Studieren im Ausland - welche Versicherungen sind nötig

Wer im Ausland studieren möchte, sollte rechtzeitig für ausreichenden Versicherungsschutz sorgen / Foto: Württembergische Versicherung AG
(lifePR) ( Stuttgart, )
Wer im Ausland studieren möchte, muss im Vorfeld viel organisieren und bedenken. Die Württembergische Versicherung, Teil des Vorsorge-Spezialisten Wüstenrot & Württembergische (W&W), weist darauf hin, dass rechtzeitig vor der Abreise auch für ausreichenden Versicherungsschutz gesorgt werden muss.

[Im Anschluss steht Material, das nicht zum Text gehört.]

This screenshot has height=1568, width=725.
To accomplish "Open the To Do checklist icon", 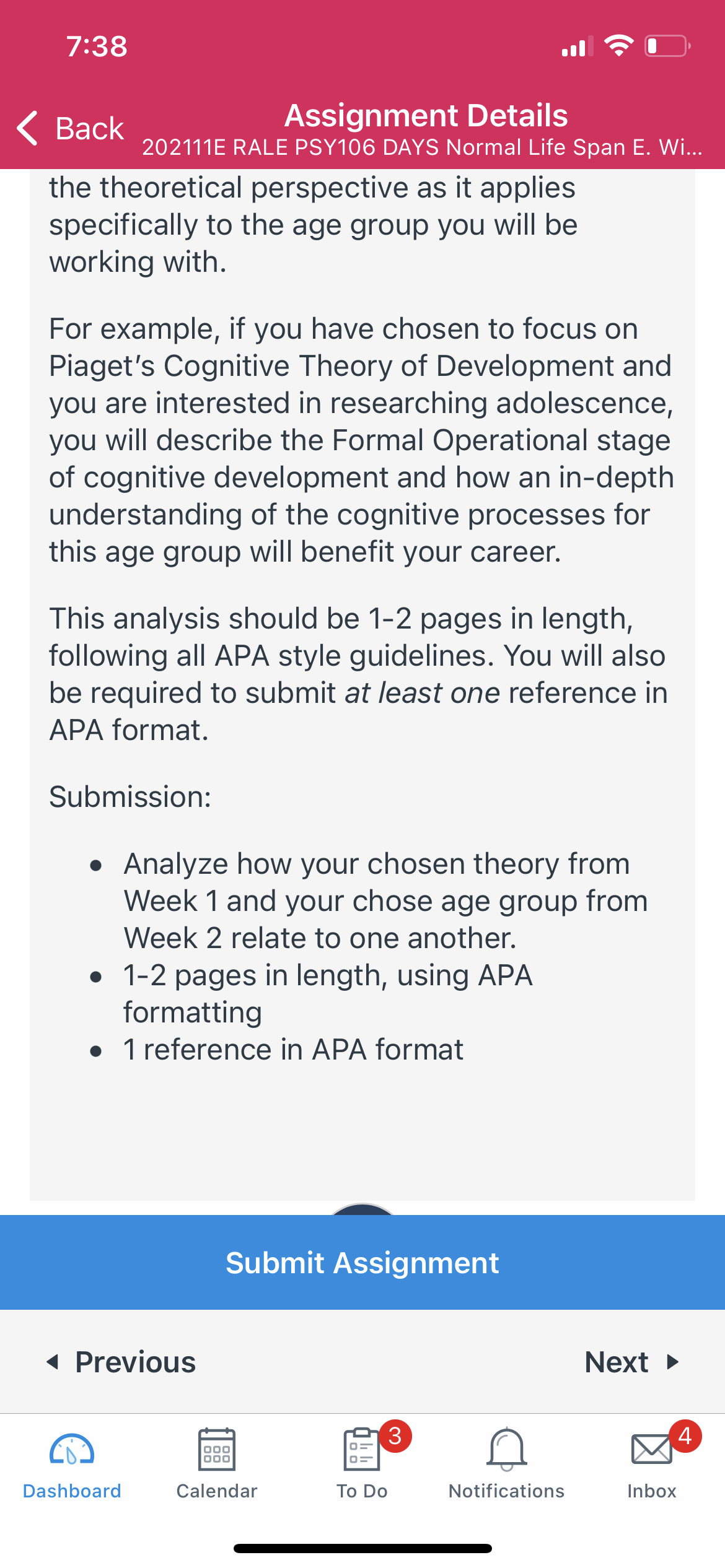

Wie jedes Jahr bereiten sich derzeit wieder viele Studenten darauf vor, ab dem kommenden Semester einen Studienabschnitt an einer ausländischen Hochschule zu verbringen. Lernen und Forschen in einem fremden Land, eine interessante Kultur kennenlernen und seine Sprachkenntnisse verbessern: Ein Studium im Ausland erweitert den Horizont und macht sich gut im Lebenslauf.

Im Vorfeld gilt es jedoch vieles zu bedenken – von der Wahl des Studienortes und der Bewerbung an der Hochschule bis hin zur Wohnungssuche und Finanzierung des Aufenthalts. Auch an den passenden Versicherungsschutz muss rechtzeitig gedacht werden: Denn Unfälle oder eine Erkrankung, Missgeschicke oder Sachschäden können einen Auslandsaufenthalt erheblich trüben.

Dringend zu empfehlen ist der Abschluss einer Auslandsreise-Krankenversicherung, da die gesetzlichen Krankenversicherungen in vielen Ländern zwar leisten, die Ärzte aber häufig privat abrechnen. Das bedeutet, dass man als Patient das Geld zunächst vorstrecken und die Rechnung später zu Hause bei seiner Krankenkasse zur Erstattung einreichen muss. Diese darf jedoch nur Kosten bis zur Höhe der deutschen Kostensätze übernehmen, sodass Betroffene immer wieder auf Kosten sitzenbleiben. Die Auslandsreise-Krankenversicherung bietet dagegen weltweiten Versicherungsschutz für im Ausland notwendige ärztliche Behandlungen sowie beispielsweise für Arznei-, Verband-, Heil- und Hilfsmittel, schmerzstillende Zahnbehandlungen, stationäre Behandlungen einschließlich notwendiger Operationen im Krankenhaus. Sie verfügt in der Regel außerdem über ein Notruf-Telefon, das Patient oder Arzt rund um die Uhr nutzen können, wenn es etwa um die Garantie einer Kostenübernahme für eine Krankenhausbehandlung geht. Ist gar ein Rücktransport nach

Hause medizinisch notwendig, zahlt sich eine Auslandsreise-Krankenversicherung einmal mehr aus, denn für die hierbei entstehenden Kosten kommt die gesetzliche Krankenversicherung in der Regel gar nicht auf.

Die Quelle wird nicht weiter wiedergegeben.